D-Lab is 10 years old, but it is really just coming into its own now. It finally has an adequate space in the newly renovated building. In this shared space we’re going to have some of the best commercially available tools and equipment — including rapid prototyping technologies such as 3-D printing, laser-cutting machines and shop resources — that will benefit everyone, D-Lab, clubs and teams and the IDC. The D-Lab financial situation is becoming more stable through MIT financial support. It will be nice if D-Lab could become endowed sometime in the next few years.

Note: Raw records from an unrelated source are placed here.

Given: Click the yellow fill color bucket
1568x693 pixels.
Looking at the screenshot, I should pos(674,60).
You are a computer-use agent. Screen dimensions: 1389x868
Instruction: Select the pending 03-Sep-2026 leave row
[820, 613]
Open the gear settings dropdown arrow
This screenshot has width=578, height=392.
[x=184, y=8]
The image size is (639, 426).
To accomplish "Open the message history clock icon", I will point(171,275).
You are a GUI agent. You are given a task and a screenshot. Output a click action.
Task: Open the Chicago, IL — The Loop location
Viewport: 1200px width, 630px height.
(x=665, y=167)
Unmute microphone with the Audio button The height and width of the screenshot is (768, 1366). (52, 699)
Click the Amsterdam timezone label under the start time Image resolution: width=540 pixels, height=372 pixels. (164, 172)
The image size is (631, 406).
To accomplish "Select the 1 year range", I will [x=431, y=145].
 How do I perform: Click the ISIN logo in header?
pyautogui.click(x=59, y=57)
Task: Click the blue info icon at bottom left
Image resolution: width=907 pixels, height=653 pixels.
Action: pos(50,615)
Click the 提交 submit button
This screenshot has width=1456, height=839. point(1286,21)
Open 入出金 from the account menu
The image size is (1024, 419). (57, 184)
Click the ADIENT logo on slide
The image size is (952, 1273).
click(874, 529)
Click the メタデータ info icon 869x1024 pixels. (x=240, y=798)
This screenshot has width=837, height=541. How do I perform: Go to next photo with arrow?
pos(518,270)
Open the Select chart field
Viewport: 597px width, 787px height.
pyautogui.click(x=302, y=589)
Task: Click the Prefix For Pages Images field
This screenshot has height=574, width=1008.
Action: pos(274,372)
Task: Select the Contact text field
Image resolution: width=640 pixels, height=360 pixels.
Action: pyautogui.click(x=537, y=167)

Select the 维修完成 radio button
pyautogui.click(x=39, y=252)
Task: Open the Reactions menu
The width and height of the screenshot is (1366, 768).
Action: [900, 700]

The Edgerton Center has also been working on K-12 education for the past 15 years, primarily engaging with middle school teachers and kids in the Cambridge public schools and reaching out to the John D. O’Bryant School in Boston. We have our academic year program where teachers and their classes come to the Edgerton Center for three-hour hands-on science and engineering classes. We have summer programs and we are now engaged in exporting our curriculum to teachers and school systems in Massachusetts, Florida, Alaska and California. We support our curriculum with teacher professional development workshops hosted around the country. In the last eight years, we’ve also begun working on an approach to introduce engineering to the K-12 community through the work that Edgerton Instructor Ed Moriarty has been doing. If you stand back and look at what the Edgerton Center has done in K-12, you’d say “wow, that’s pretty neat.” We’ve really accomplished a lot.
Next, we would like to scale up and export our programs. I would like to see the Doc Edgerton model of "learning by doing" expanded through our programs to other parts of the country and inspire both K-12 and college students. Our model has had a significant impact on MIT and the world. I think Doc would be pleased.